> **INFORMATION PROVIDED**:
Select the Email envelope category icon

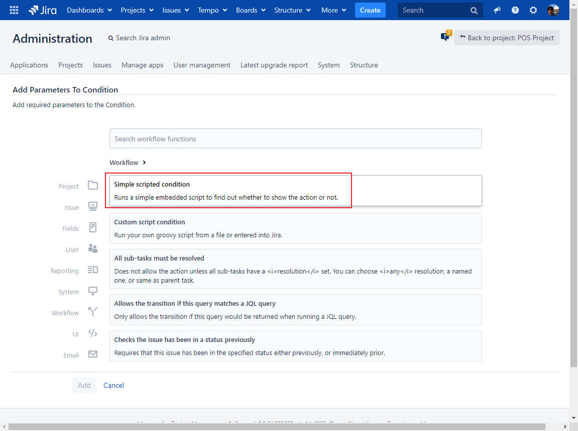[93, 354]
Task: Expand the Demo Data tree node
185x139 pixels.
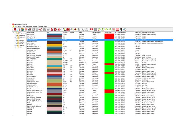Action: [15, 39]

> **EXERCISE INSTRUCTIONS**: Recast the lines of the records above as a JSON list of strings, one string per line, leaving out blank lines and pictures.

> **TASK RESPONSE**:
[
  "Select the Email envelope category icon",
  "[93, 354]",
  "Task: Expand the Demo Data tree node",
  "185x139 pixels.",
  "Action: [15, 39]"
]